Chapter 4: lexicon
Sula words: (a-f) (g-k) (l-r) (s-y)
The following dictionary includes many of the words I have collected during my research into the Sula language. It is by no means exhaustive, but it has ample basic vocabulary for a beginning Sula learner to hit the ground running. Where possible, entries record the location and year that items were collected. All items (except where noted otherwise) were provided or verified by more than one speaker. In some cases my first source of a vocabulary item is noted, but in other cases that was not possible, because I either neglected to note the source or there were simply too many sources for a source notation to be meaningful.
This dictionary cannot always be used to indicate correct dialect forms, unfortunately, because it includes data from elicitations that began prior to my ability to differentiate Sula dialects. Throughout most of the course of my work, time constraints and logistical constraints also prevented setting up the controls that would be necessary to gather data that could be cleanly attributed to various dialects—for instance, my elicitation sessions were often carried out in Sula, where I would speak a mishmash of the language including words learned in various locations and from various speaker demographics. When this was not the case, I spoke a mixed form of Indonesian that blended Basa Malayu (regional Malay) with standard Bahasa, and I often worked with assistants from villages other than the one where I was eliciting. As such, my consultants were not always primed to first produce their own dialect’s preferred forms.

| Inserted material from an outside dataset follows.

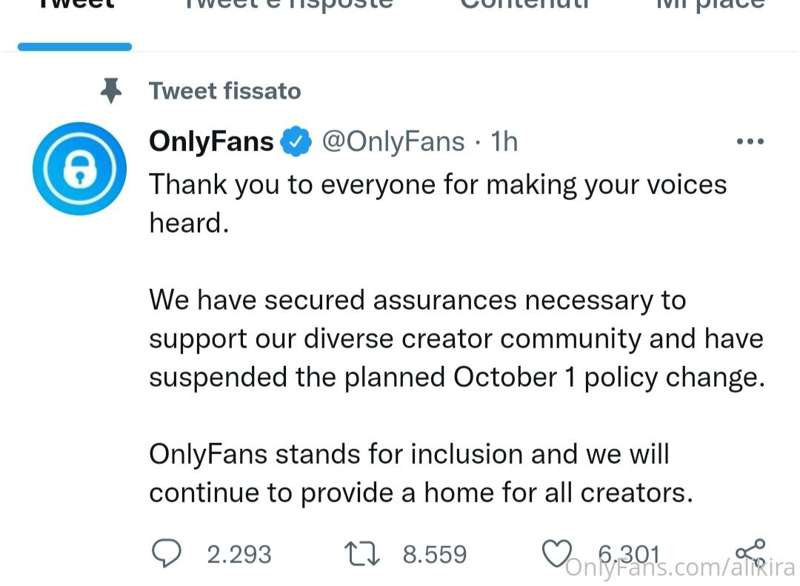Screen dimensions: 800x586
Task: Open the @OnlyFans handle link
Action: (x=393, y=142)
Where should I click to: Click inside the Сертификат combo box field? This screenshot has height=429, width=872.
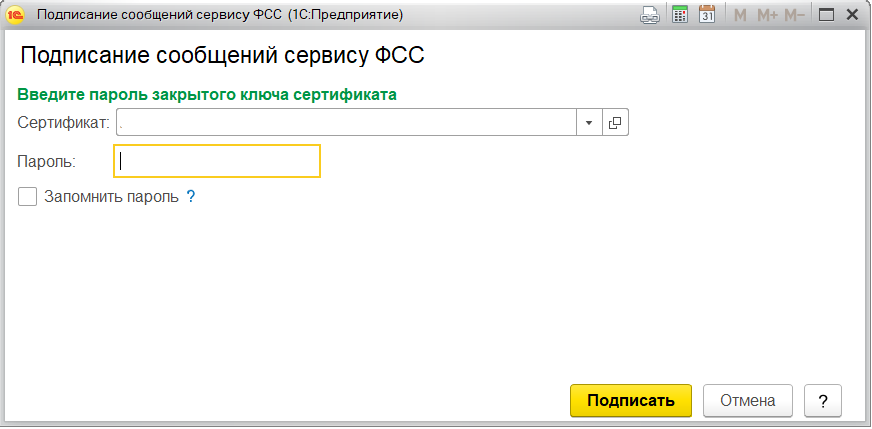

An exception to this are the wordlists and dialogue samples that I compiled for comparative sociolinguistic research. These lists were rigorously balanced by age, gender, and location, and always with multiple speakers of the same dialect involved to keep consultants primed in their respective dialects. These word lists can and should be used for Sula dialectology (see archival materials and Appendix I).
Most of the dictionary entries also include the name of the island it was collected on (Sanana or Mangon), and this usually (but not always) indicates whether a form is of Sanana or Mangon type. The exception to this is words from mixed dialect regions where settlers from one island established a new community on the other island. Please also refer to chapter two for a description of the language’s main dialect division. Information in that chapter will in most cases provide enough information to discern how dictionary terms should be altered to form the other dialect’s version.
This wordlist pulls from various elicitations conducted over the past ten years. The primary elicitation sources were Swadesh lists for basic vocabulary; the Holle list vocabulary set via Stokhof (1980) for expanded basic vocabulary items, and for referencing language change over the past century; and the lonely Planet Indonesian edition’s glossary, for more practical, modern travel language; and various topicalized word lists. Except where otherwise noted, each entry was produced independently by at least two speakers or produced by one speaker and independently verified by at least one more. The list is probably overly inclusive for lexicographic standards, but since there are so few sources of Sula vocabulary available, I determined it better to be overly inclusive than to omit potentially useful words. Notations are often made to indicate suspect items.